The use of BAME as a collective term for the ethnic minority population in the UK, which according to the 2011 Census was 14% at 7.85 million, effectively causes the erasure of identities. My father, a Bajan immigrant who came to London in the ‘60s, has felt this after years being subjected to ethnic categorisation in the UK. “I don’t like it. (Minorites) are lumped into one group which is unfair, as we’re not given fair chances.” The individual issues black people have faced over generations in the UK have so many times been brushed over whenever BAME is used, which I’ve seen first-hand, leaving me so frustrated.
The only time black people’s specific mistreatment in this country has been widely addressed, was during the resurgence of the Black Lives Matter movement sparked by George Floyd’s murder by police.
Simplified terms like BAME had no place in this moment, working only to suppress the discriminatory behaviour black people experience in the UK. This is significantly evident in crime rates, with 2016 reports revealing black people to be criminalised at a disproportionately higher rate than other races, with black men greater than three times more likely to be arrested than white.
This discrimination is akin to the systematic oppression embedded in this country, trickling down to education. The student attainment gap among races is an issue university project #ClosingtheGap aims to combat, after reporting 68% of BAME students in 2017-2018 to have received a first or second-class degree compared to 81% of white students. BAME is used as an attainment measure in primary schools also.
“Staff use it to create positive outcomes for students – how effective this is, is a different story.” says primary schoolteacher Taja Essor. Working at a multicultural school in Tottenham, Essor sees first-hand how the phrase BAME is mishandled on the job, “Children of ethnic minorities aren’t reflected enough in the curriculum. BAME learners need to be more than just a buzzword that’s forgotten.” Essor also mentioned being the only black teacher in the school.
“This has been the case in 2 out of 3 schools I’ve worked.” This sounds accurate as according to 2018 reports, 86% of teachers that year were ‘White British’ and 93% headteachers, while the rest a tiny mix of ethnic minorities.
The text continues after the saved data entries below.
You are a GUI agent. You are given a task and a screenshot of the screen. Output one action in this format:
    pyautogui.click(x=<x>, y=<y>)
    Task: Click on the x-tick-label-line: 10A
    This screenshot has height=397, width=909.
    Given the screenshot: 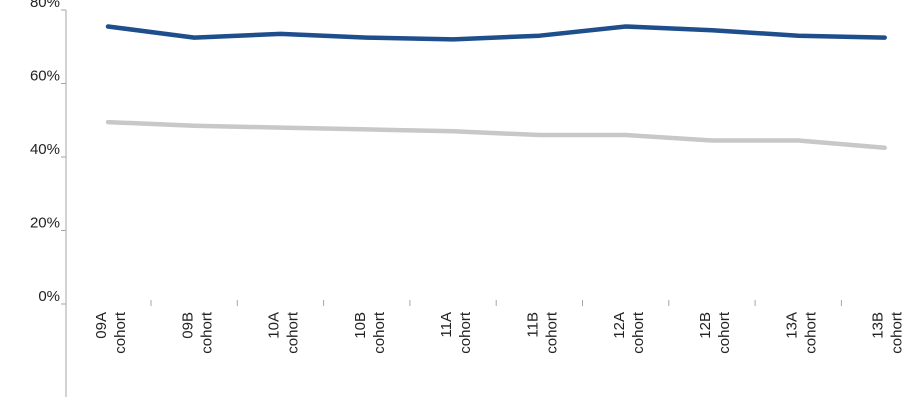 What is the action you would take?
    pyautogui.click(x=274, y=326)
    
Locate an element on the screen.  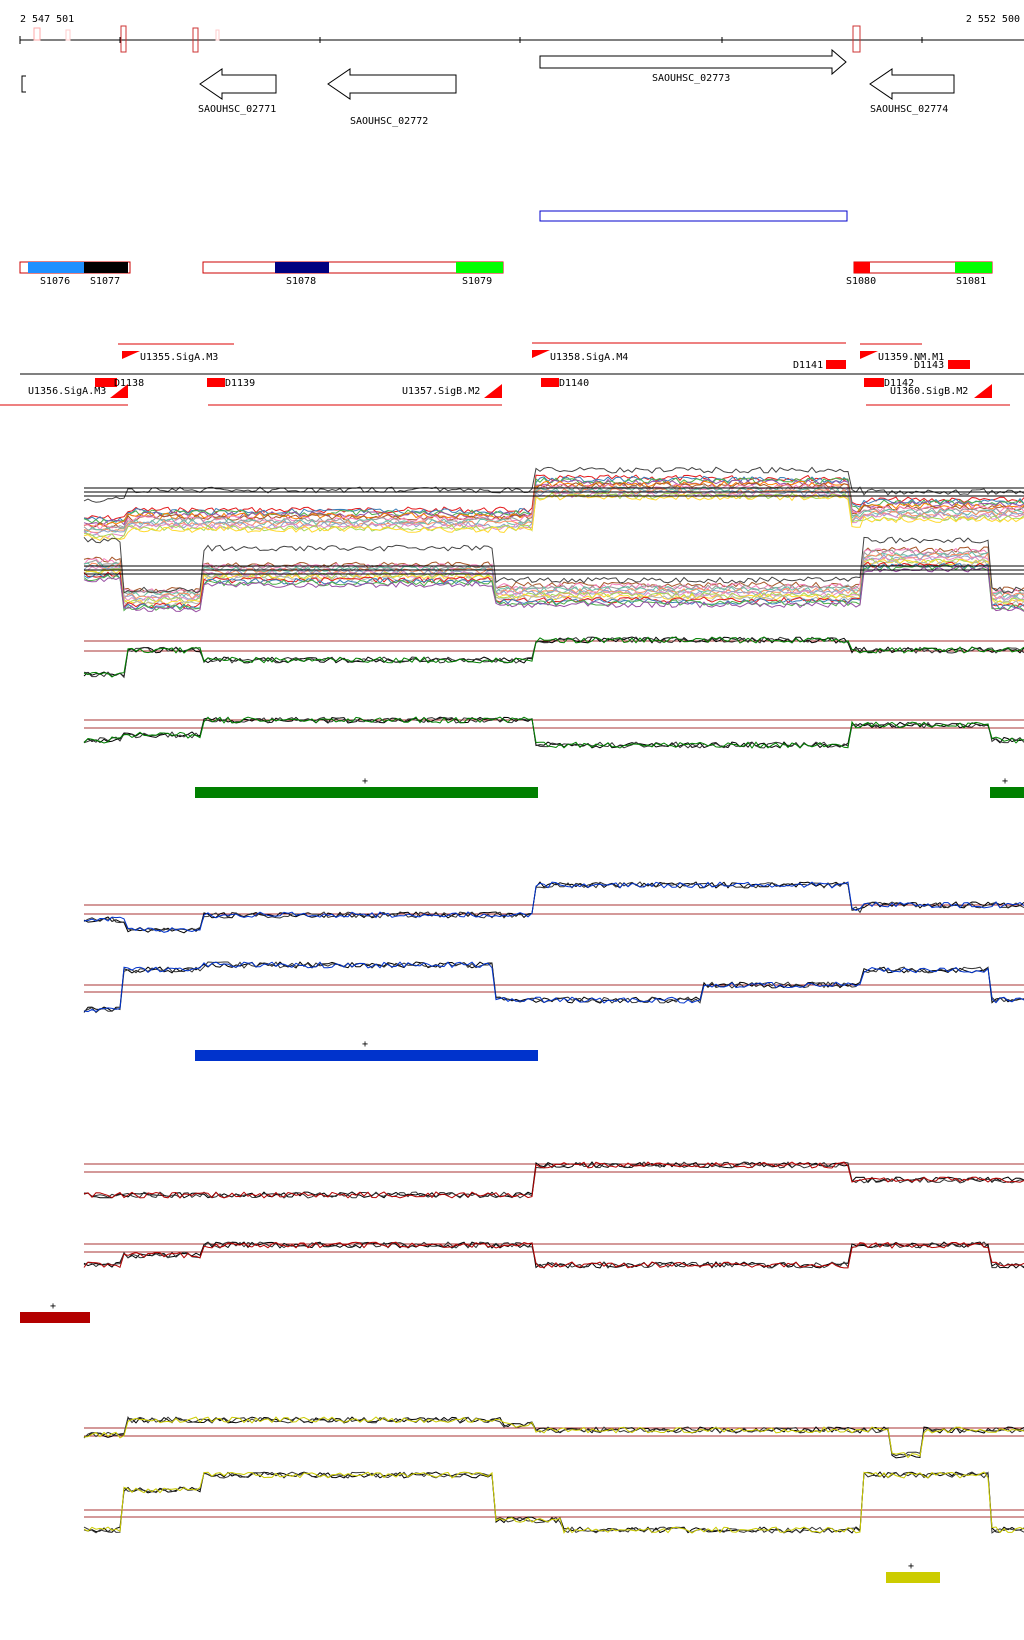
promoter-label: U1357.SigB.M2 is located at coordinates (441, 392).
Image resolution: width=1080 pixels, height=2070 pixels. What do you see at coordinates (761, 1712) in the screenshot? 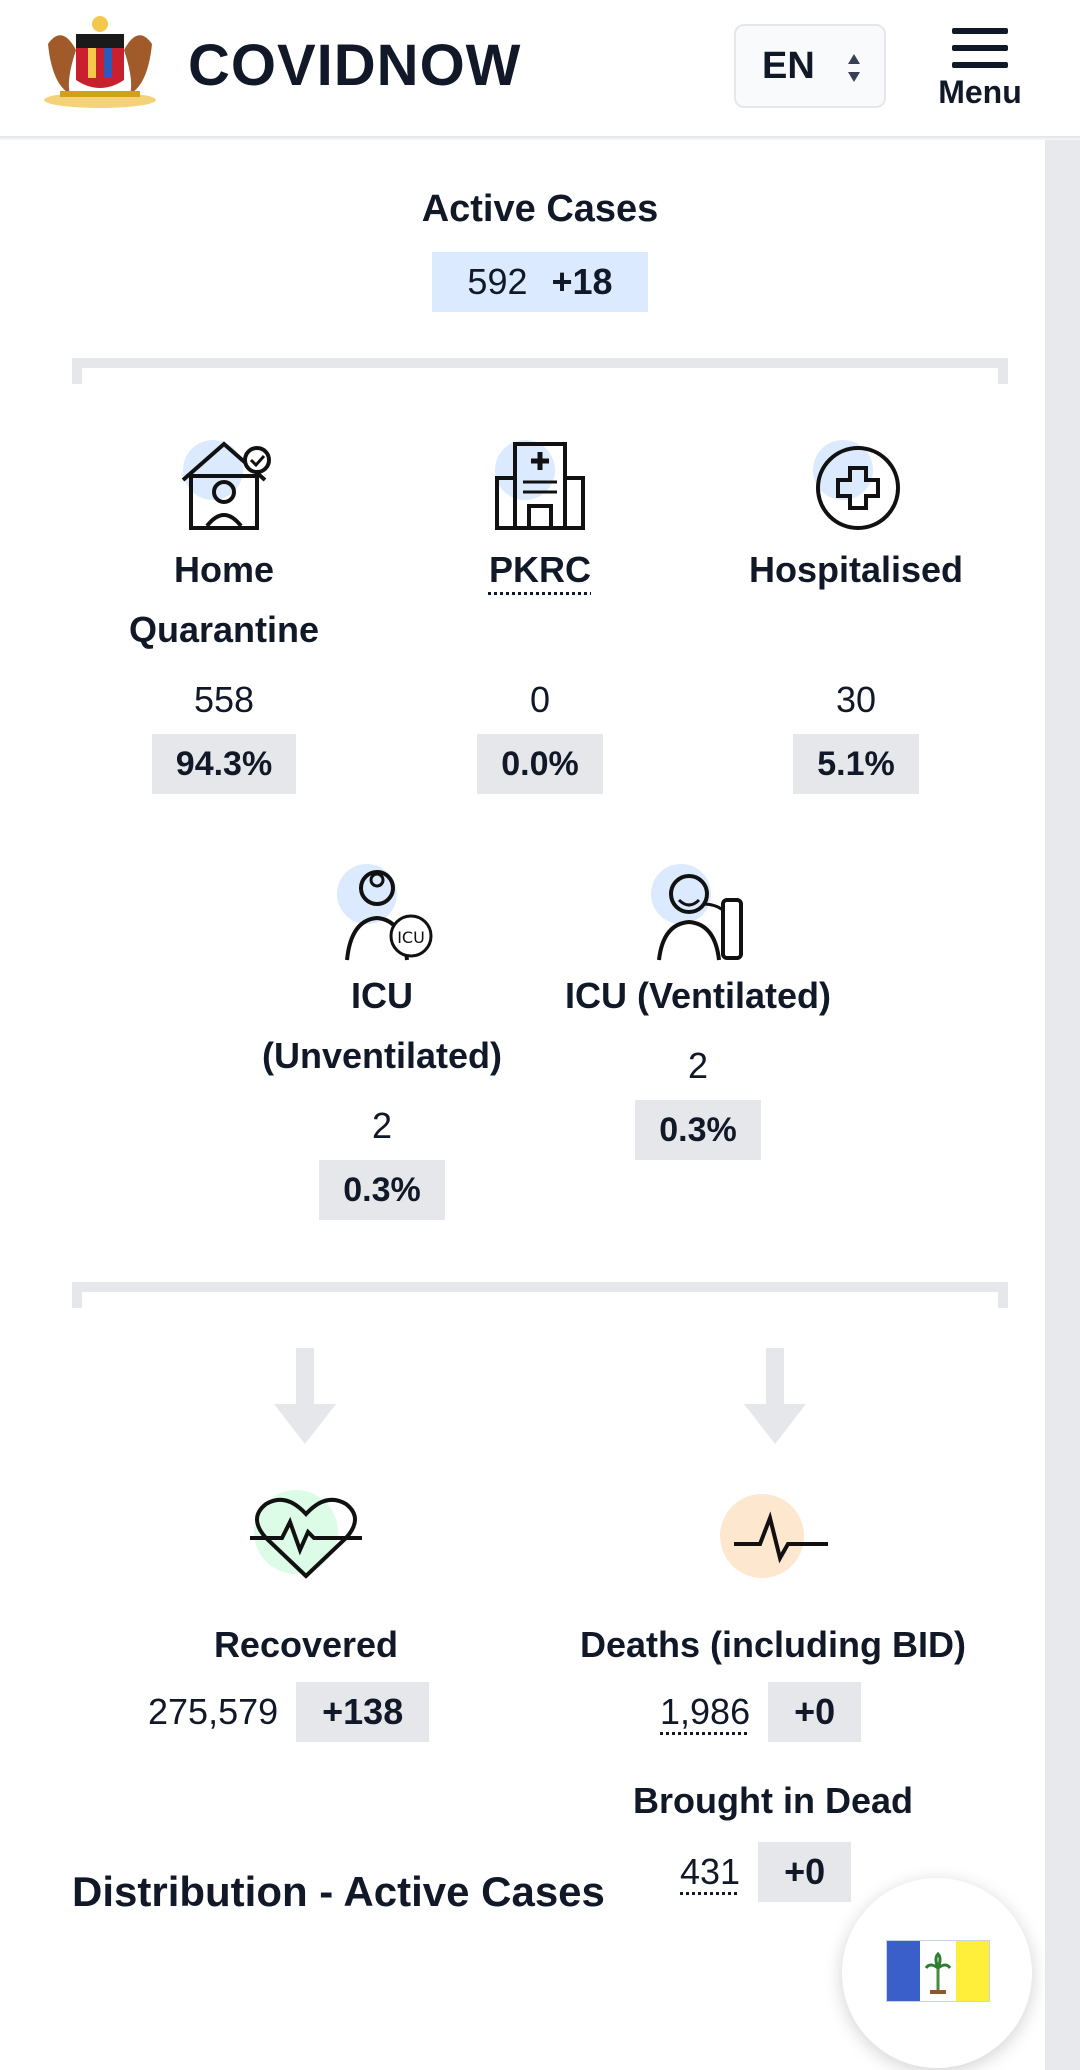
I see `deaths-row: 1,986 +0` at bounding box center [761, 1712].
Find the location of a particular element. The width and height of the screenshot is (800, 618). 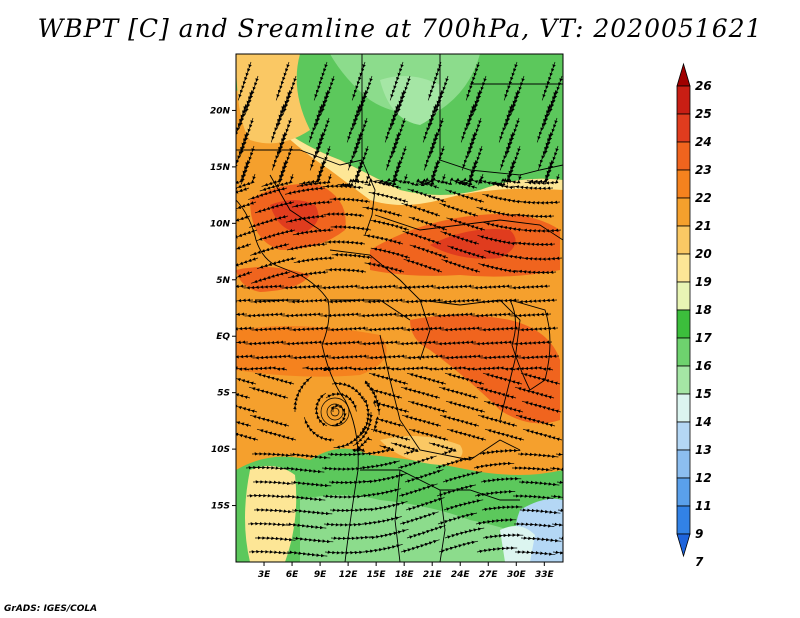

wbpt-region-southeast-lightblue is located at coordinates (518, 544).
Diverse change won’t occur in industries until percentages like these even out exponentially.
It’s time for a new appointment of social measure in this country that speaks for all communities equally. BAME provides no compassion towards ethnic minorities’ experiences and certainly doesn’t speak for mine. The term masks the identities of myself and so many others, which is why I fully support the movement to dismantle BAME for good. I’m sick of being categorised under a phrase that’s done little to improve the social standing of my community thus far. While I can appreciate that BAME brings up racial disparities existing within the UK, it far from paints the whole picture.